A suburban Detroit couple whose baby died after eating a morphine pill is facing child-abuse charges stemming from their allegedly messy home, which authorities believe led to the infant’s death.
Prosecutors say Harold and Kimberly Murphy committed a “reckless act” by keeping an extremely untidy house that allowed their 11-month-old daughter, Trinity, to eat a pill intended for the child’s grandmother in October 2013.
The grandma, who took morphine pills prescribed for pain associated with her cancer, lived at the family’s Sterling Heights, Michigan, home and died two weeks earlier. She likely dropped the prescription pill on the floor, Kimberly Murphy told cops at the time Trinity became sick.
Now a judge will decide whether to dismiss the case against the parents, who are facing up to 10 years in prison.
“The reckless act is that their house is a pigsty,” assistant Macomb County prosecutor Yasmine Poles said in court Wednesday, according to the Macomb Daily. “It’s a reckless act because their child is dead. They were supposed to make sure the child was not given access to the room where the grandmother died in.”

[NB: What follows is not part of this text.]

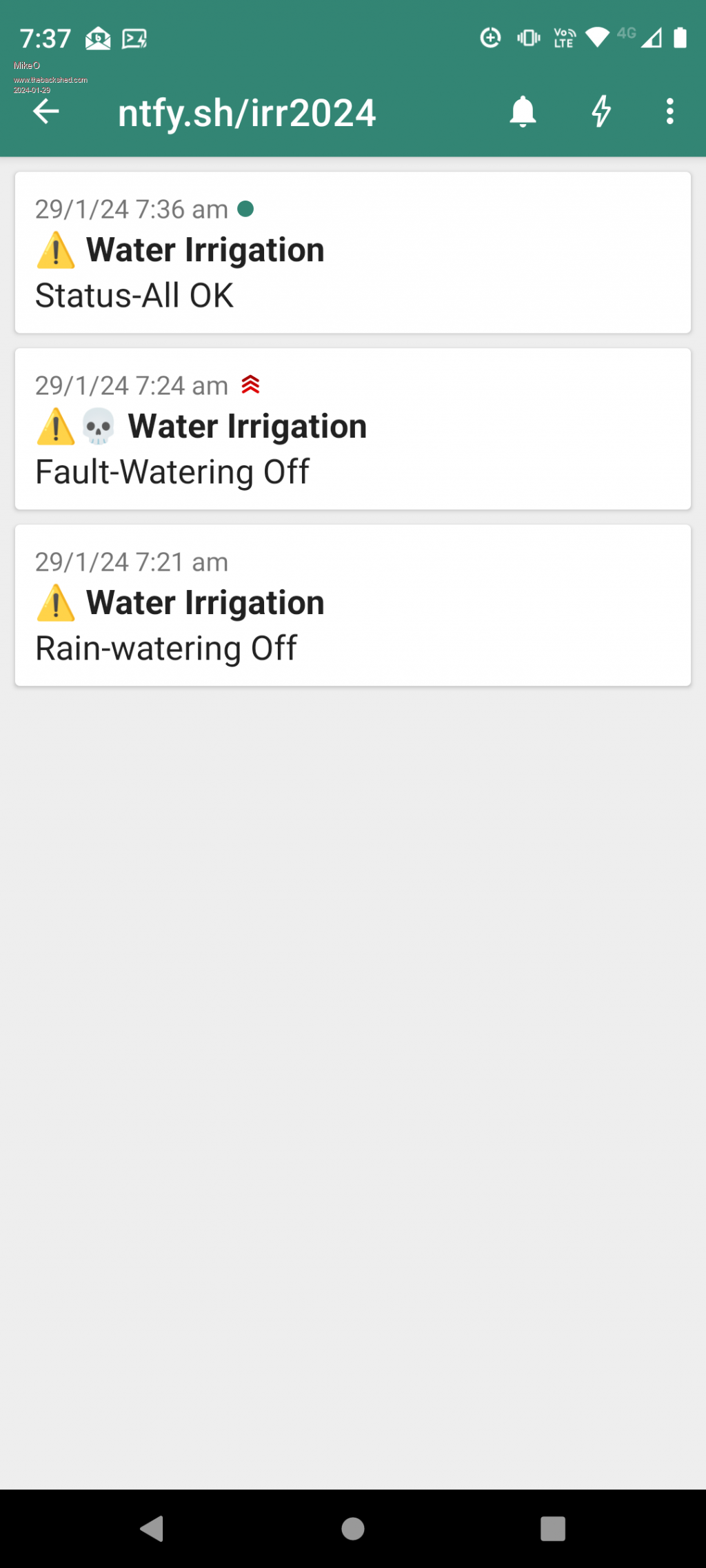
Task: Toggle the notification bell icon
Action: coord(523,112)
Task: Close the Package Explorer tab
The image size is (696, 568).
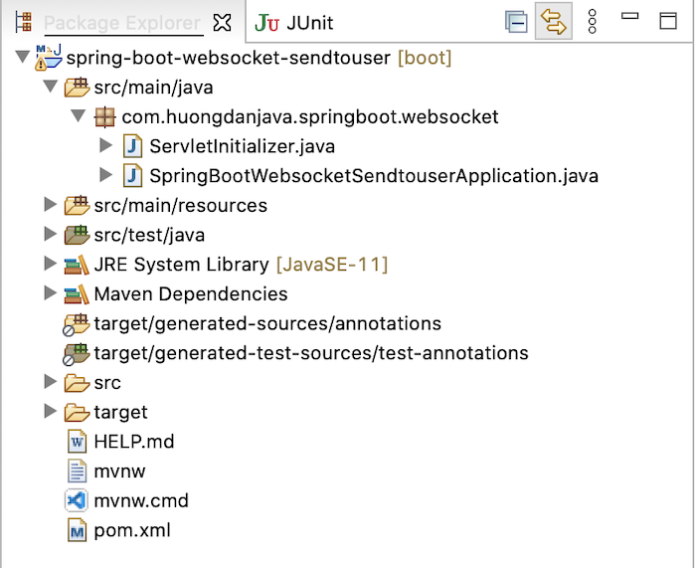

Defense attorneys, however, say it’s unclear how Trinity ingested the morphine. No loose pills were found. No one saw Trinity receive or consume a pill. The grandmother’s medication was discovered on a shelf inside a closet.

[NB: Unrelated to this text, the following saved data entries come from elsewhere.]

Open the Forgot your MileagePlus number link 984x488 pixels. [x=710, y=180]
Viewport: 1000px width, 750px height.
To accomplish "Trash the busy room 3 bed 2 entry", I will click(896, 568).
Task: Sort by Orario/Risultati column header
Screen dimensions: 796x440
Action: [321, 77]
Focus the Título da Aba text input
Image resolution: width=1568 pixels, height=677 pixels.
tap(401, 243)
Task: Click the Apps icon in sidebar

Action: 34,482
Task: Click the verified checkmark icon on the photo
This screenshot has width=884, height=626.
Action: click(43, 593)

Harold’s lawyer, William Ford, told The Daily Beast there’s no evidence the condition of the Murphys’ home caused the baby’s death.

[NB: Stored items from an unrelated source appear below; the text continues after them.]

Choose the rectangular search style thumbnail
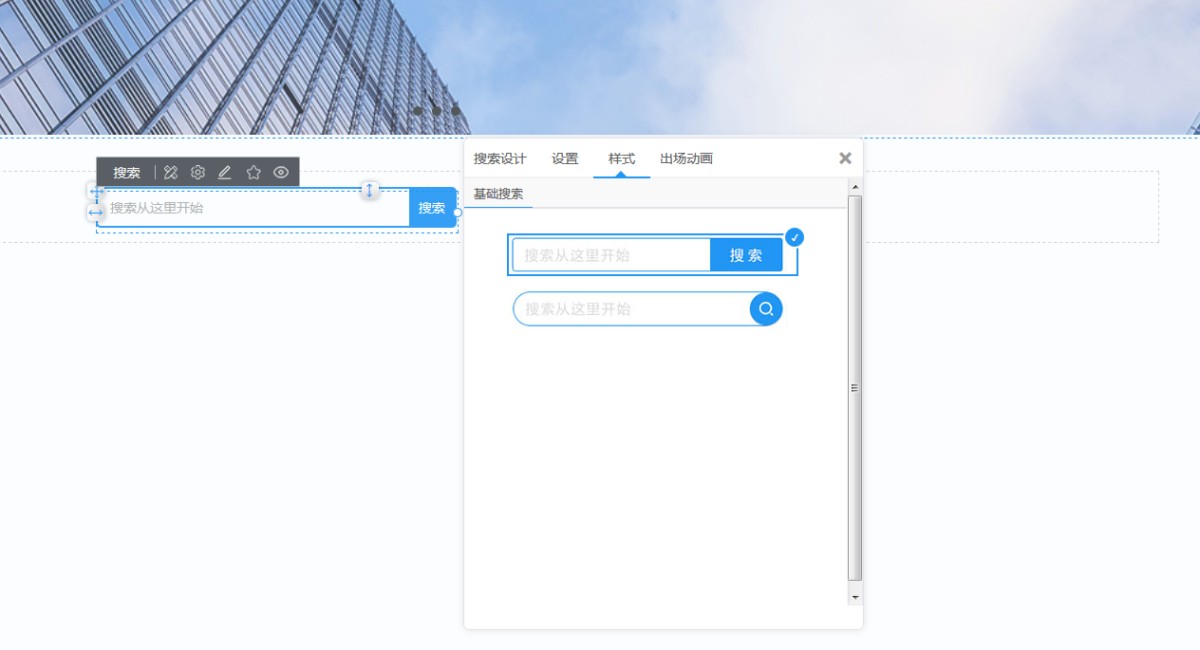The width and height of the screenshot is (1200, 650). coord(652,255)
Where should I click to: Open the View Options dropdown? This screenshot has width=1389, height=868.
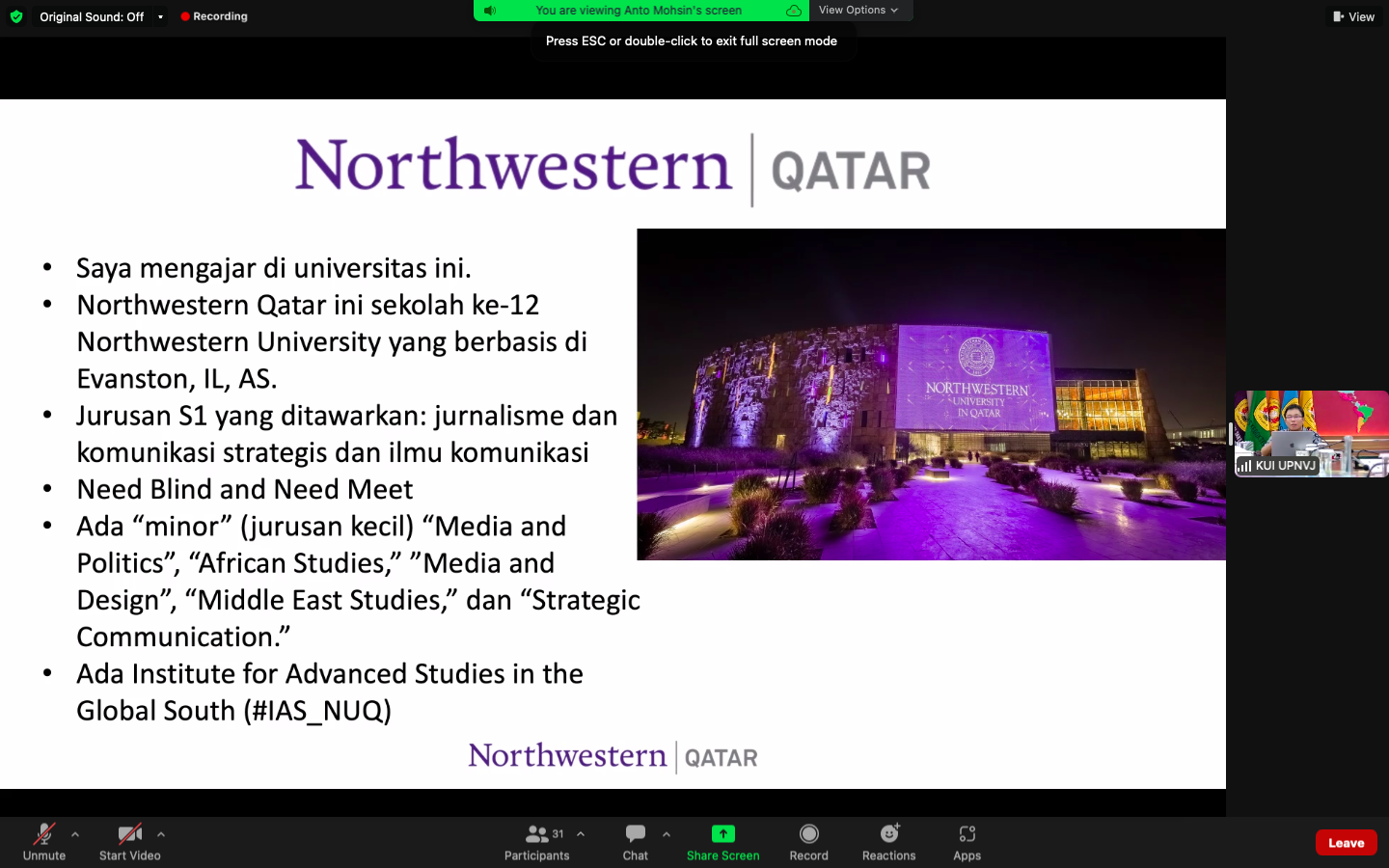pos(858,11)
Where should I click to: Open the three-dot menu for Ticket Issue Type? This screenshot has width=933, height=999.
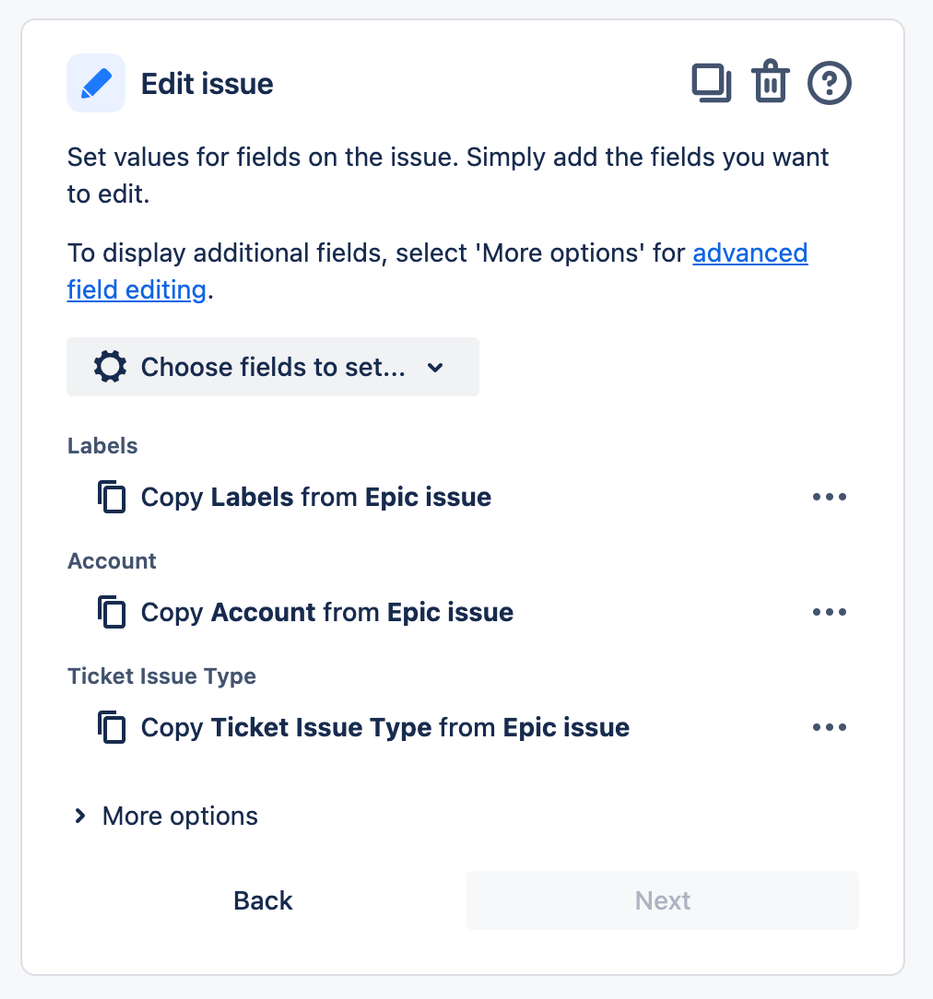829,728
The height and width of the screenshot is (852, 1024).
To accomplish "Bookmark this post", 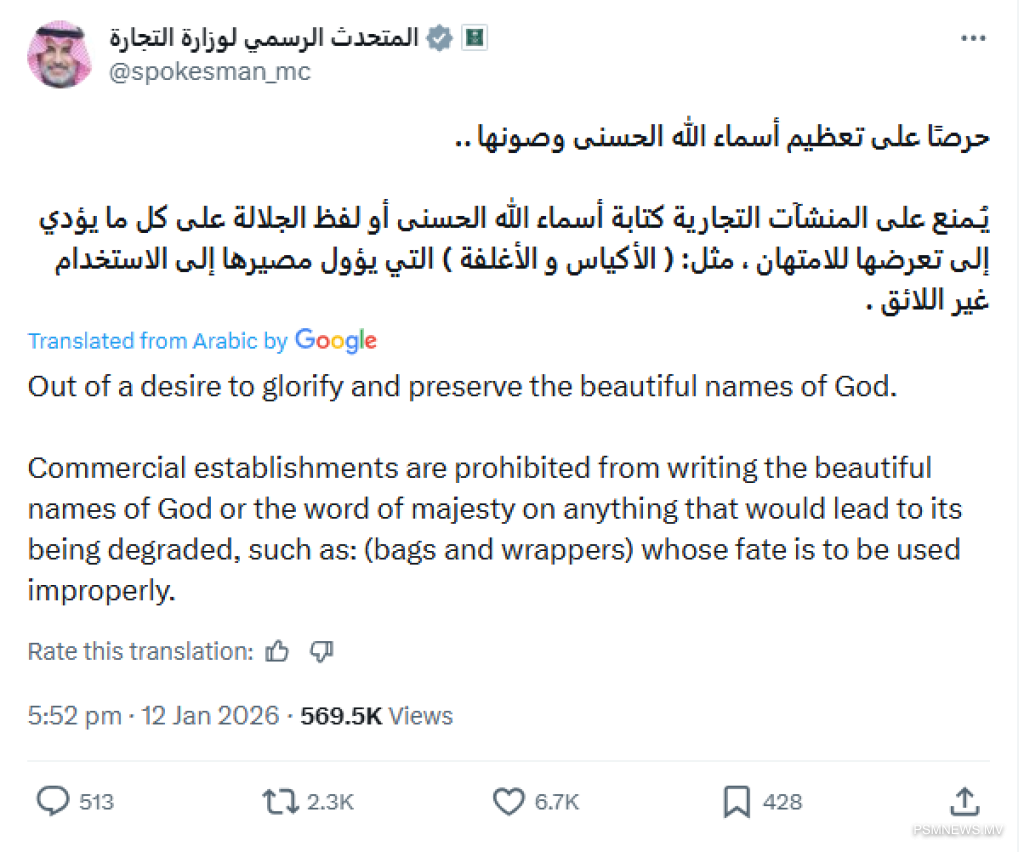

“We don’t know how the baby got the medicine,” he said. “If we don’t know how the baby got the medicine, how can we say the condition of the house had anything to do with it?”
Instead, he claimed, the parents are victims of being “poor.”
“Nobody wants a child to die. Nobody wants to see a child hurt. But don’t use the law as a sword when it’s not appropriate,” Ford told The Daily Beast.
“This case is going forward because … they’re looking for someone to blame,” he added. “These parents have been through enough.”
The prosecutor’s office declined to comment when reached by The Daily Beast.
Harold, 42, is a laborer, while Kimberly, 38, is a church pastor. Neither of them was home when Trinity got sick. Their teenage son was watching her and called police when he saw something was wrong, Ford said.
The infant later died at a hospital, and an autopsy revealed the presence of morphine, Ford said.
The Murphys don’t have criminal records. Still, their four other children were taken away by the state after Trinity died.
Police allegedly found their home in disarray, along with an illegal electrical hookup. Ford said the family was in the process of moving because “they didn’t want to stay [in the home] after grandma died.”
“[Officers] said there were pots on the stove, clothing put in storage bags, not folded, things like that,” Ford told The Daily Beast. “There were mattresses taken off the bed and stood up. The family was moving out.”
Prior to that, Child Protective Services was involved with the couple several times after a school complained their children wore dirty clothes to school, but they were never charged with anything, Ford said.
In court, Poles said CPS officials noted the house was “filthy.”
“Children can’t live like this,” Poles said in court. “It does show a state of mind of the defendants. This is years of leading up to the death of Trinity Murphy. Every one of those acts is reckless.”
Attorneys argued the prosecution’s evidence against the Murphys was circumstantial, and Judge James Biernat Jr. agreed, according to the Macomb Daily. Biernat is expected to announce his decision next month.
“They’ve got my client fighting the worst kind of case,” Ford told The Daily Beast. “People don’t like being accused of being unkempt. It creates a prejudicial environment that’s ripe for a miscarriage of justice to occur.”